Adrián era un paciente epiléptico, en realidad era su
neurólogo el que pensaba que Adrián era un paciente epiléptico. Y quizá lo
fuera, quién sabe. Pero Adrián no lo tenía tan claro, su médico de familia,
tampoco. Con todo, él se tomaba la medicación prescrita para evitar esos
temblores que le hacían perder el juicio. Irregularmente, eso sí. Más
regularmente consumía productos que sabía de sobra le sacudían el cuerpo y el
pensamiento: “me cuesta dejarlo, doctora”.
La verdad es que Adrián
convulsionaba, vaya si lo hacía, como que todos los médicos del centro de salud
habían tenido que acudir alguna vez a su domicilio para atenderlo en sus
crisis. “¿Qué crisis?”, pensó la doctora cuando lo vio entrar desaliñado y
avergonzado a la consulta de su nuevo cupo: “Doctora, perdone que venga sin
cita, pero es que se me acabaron las pastillas y yo sin ellas no puedo dormir,
y si no duermo, luego no me puedo levantar por la mañana para trabajar y…
también necesito un justificante porque hoy no fui”.
No fue difícil conectar con él,
estaba necesitado de que alguien aceptara sus preguntas sin pretender taponarlas
con respuestas, sus reservas abiertas, sus dudas obsesivas, sus angustias, sus
crisis... Su vivir sin palabras. La doctora solo le señaló que no podía vivir
sin trabajar, y que no podría descansar por la noche si no se cansaba
trabajando por el día, que nadie podía hacerlo, que el que vive sin trabajar se
muere, aunque no lo parezca, más que vivir lo único que se consigue es
deambular: “Y tú, Adrián, ¿qué quieres hacer?”

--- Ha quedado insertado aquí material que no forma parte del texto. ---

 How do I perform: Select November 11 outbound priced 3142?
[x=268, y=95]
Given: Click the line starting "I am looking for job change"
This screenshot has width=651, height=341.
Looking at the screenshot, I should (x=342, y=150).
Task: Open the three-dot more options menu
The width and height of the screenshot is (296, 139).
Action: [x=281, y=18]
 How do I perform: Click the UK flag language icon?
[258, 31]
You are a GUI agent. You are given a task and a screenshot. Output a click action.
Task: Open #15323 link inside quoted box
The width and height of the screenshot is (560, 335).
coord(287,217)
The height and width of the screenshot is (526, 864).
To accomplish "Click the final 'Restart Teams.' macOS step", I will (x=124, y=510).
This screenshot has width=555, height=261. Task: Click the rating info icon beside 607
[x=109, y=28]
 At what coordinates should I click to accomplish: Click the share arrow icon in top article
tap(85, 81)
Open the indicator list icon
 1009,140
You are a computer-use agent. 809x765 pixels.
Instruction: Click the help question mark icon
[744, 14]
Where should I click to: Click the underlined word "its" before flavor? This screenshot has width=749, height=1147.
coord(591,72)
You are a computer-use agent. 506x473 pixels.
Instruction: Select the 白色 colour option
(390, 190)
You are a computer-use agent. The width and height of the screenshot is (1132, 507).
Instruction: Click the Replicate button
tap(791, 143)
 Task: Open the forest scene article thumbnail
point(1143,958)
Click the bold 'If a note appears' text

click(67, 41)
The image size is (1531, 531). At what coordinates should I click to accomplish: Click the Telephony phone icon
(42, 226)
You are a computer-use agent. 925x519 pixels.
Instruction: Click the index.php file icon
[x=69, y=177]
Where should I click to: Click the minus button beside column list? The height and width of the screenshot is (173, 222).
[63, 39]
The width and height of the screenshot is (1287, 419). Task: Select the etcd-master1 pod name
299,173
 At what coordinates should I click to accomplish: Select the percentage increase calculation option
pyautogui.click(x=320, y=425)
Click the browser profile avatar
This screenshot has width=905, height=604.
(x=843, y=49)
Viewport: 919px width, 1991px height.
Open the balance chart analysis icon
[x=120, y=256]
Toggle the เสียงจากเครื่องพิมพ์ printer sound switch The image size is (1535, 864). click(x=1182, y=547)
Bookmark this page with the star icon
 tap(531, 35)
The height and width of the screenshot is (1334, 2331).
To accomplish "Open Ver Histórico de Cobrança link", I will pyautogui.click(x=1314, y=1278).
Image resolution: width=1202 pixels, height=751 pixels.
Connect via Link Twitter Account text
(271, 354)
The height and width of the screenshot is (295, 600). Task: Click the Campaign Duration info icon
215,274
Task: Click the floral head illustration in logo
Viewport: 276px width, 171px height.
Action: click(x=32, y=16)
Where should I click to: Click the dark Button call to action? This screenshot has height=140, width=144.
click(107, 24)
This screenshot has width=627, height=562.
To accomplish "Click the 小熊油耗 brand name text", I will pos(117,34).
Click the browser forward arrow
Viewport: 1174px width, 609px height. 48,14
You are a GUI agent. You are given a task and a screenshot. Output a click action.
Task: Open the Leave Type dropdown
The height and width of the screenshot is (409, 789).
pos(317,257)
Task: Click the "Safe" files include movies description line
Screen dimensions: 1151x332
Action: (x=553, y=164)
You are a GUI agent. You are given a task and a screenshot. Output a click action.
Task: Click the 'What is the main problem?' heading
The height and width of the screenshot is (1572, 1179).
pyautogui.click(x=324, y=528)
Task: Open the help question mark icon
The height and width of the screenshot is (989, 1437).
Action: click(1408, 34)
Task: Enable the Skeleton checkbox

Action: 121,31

La nueva doctora pronto conoció a la
familia de Adrián, los atendía a todos en su cupo. La madre es muda, por eso
Adrián tuvo que aprender a hablar por su cuenta, a él la lengua materna se la
enseñaron en la calle, con el lenguaje de la calle, con los símbolos de la
calle. Así se estructuró su pensamiento adictivo: drogas para obturar la
angustia de pensar. Nadie le dijo que pensar no tenía por qué ser doloroso, y
que a la angustia hay que hacerla hablar, no acallarla. Nadie le dijo que para
vivir es imprescindible trabajar, él solo había logrado hacerse despedir. Su
padre, en paro permanente desde antes de la crisis, no podía explicárselo.
Tampoco podía hablarle de adicciones sin entrar en las suyas. Nadie le dijo
cómo hacer para vivir, ¡quién lo sabe!
Unas semanas después acudió a la
consulta con su cita convenientemente concertada, quería hablar de sus sueños,
o de sus ensueños porque no dormía bien. Cuando estaba a punto de marcharse, ya
en la puerta, se giró y le comentó a la doctora, como en un alarde de
atrevimiento: “nunca sabrá el bien que me hizo lo que me dijo el otro día, no
lo sabe usted”, y abandonó la consulta con los ojos aguados.
En los últimos dos años ha habido más
consultas, con y sin cita, casi siempre culpabilizándose de las cosas que cree
no hacer bien, esperando los reproches de su doctora, aunque sabe de sobra que
nunca se los escuchará y que por ahí no encontrará el castigo que busca para
aliviarse la culpa. Pero Adrián no ha vuelto a convulsionar y, si bien es
cierto que no acude a la consulta con regularidad, ha reducido la medicación a
una única benzodiacepina nocturna para dormir, además del anticomicial
prescrito por el neurólogo.
Ahora ha pedido que lo vean de nuevo
en Neurología, quiere que le retiren la medicación para que le certifiquen que
se ha curado, pero quizá debiera empezar por certificarse a sí mismo la
capacitación para asumir sus responsabilidades.